Foi anunciada com destaque e publicada no diário oficial a MP 899, chamada de “MP do Contribuinte legal”, que possibilitaria a regularização de dívidas tributárias com descontos e prazo de 84 meses (7 anos) para as empresas e de até 100 meses (8 anos e 4 meses) para pessoas físicas e micro e pequenas empresas.

A MP, contudo, parece misturar conceitos distintos, gerando um ser híbrido cuja validade jurídica pode ser questionada.

É utilizado como paradigma a transação tributária prevista no artigo 171 do CTN. Contudo, a transação é, expressamente, modalidade de extinção do crédito tributário (CTN, art. 156, III e art. 171, in fine), mas a MP diz, textualmente, que a transação que ela propõe não implica em novação (art. 6º, § 3.º) e que a extinção somente se dará com o pagamento total (art. 6º, § 6º).

Na verdade, a hipótese de ser concedido prazo de pagamento do tributo, sem novação, e ser adicionado desconto de multas corresponde à hipótese de parcelamento com anistia. Mas o marco jurídico dessas figuras tem, no aspecto da anistia, o requisito constitucional da lei específica. Veja-se que o artigo 150, § 7.º, da Constituição, faz a mesma exigência formal para as leis que concedem isenção, redução de base de cálculo, anistia ou remissão. Já afirmou o STF ser vedada a delegação externa, isto é, a atribuição, ao executivo, de dispor normativamente sobre a matéria (AADDII 1247 e 1296, MMCC). A MP, ao delegar ao Ministério da Economia, os limites do benefício e suas condições, destoaria desse paradigma, já que a Constituição estabelece os mesmos requisitos tanto para a isenção, hipótese apreciada pelo STF, quanto para a anistia.

Já no que diz respeito ao parcelamento, o marco jurídico estabelece que este, tal como dispõe a MP, não constitui novação. Mas exatamente por não constituir novação, a causa da obrigação continua a mesma, continuamos a ter uma obrigação ex lege, decorrente da ocorrência em concreto de fatos previstos em lei. Quanto a fatos é possível a confissão, mas já quanto à validade e sentido da norma que gera a obrigação a confissão é irrelevante, pois não é a vontade que a gera e sim a lei. Neste exato sentido já se firmou a jurisprudência, como se vê, e.g. no REsp 1.133.027/SP, notadamente item 5 da ementa, julgado como repetitivo pela 1.ª Seção do STJ.

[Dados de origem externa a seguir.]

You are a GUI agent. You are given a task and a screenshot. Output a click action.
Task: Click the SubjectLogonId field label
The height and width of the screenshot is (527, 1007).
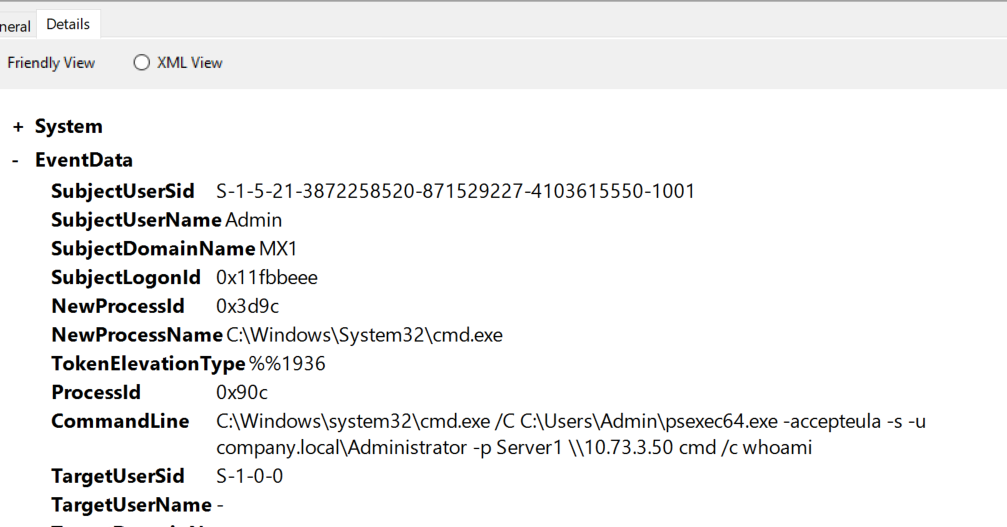[126, 277]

Para que a confissão seja irretratável também no que tange aos aspectos legais, mister que seja a transação que o CTN prevê, pois neste caso ter-se-á uma extinção do crédito tributário e o surgimento de uma obrigação ex voluntatis, contratual, aquela que foi acordada na transação.

Embora talvez não seja a intenção, a MP parece querer por um fim nos “REFIS” que de tempos e tempos batem à porta do Parlamento pela criação de um poder permanente de criar “parcelamentos especiais”, com descontos, mas agora sem o parlamento, apenas no âmbito do Ministério da Economia e, com mais destaque, da PGFN.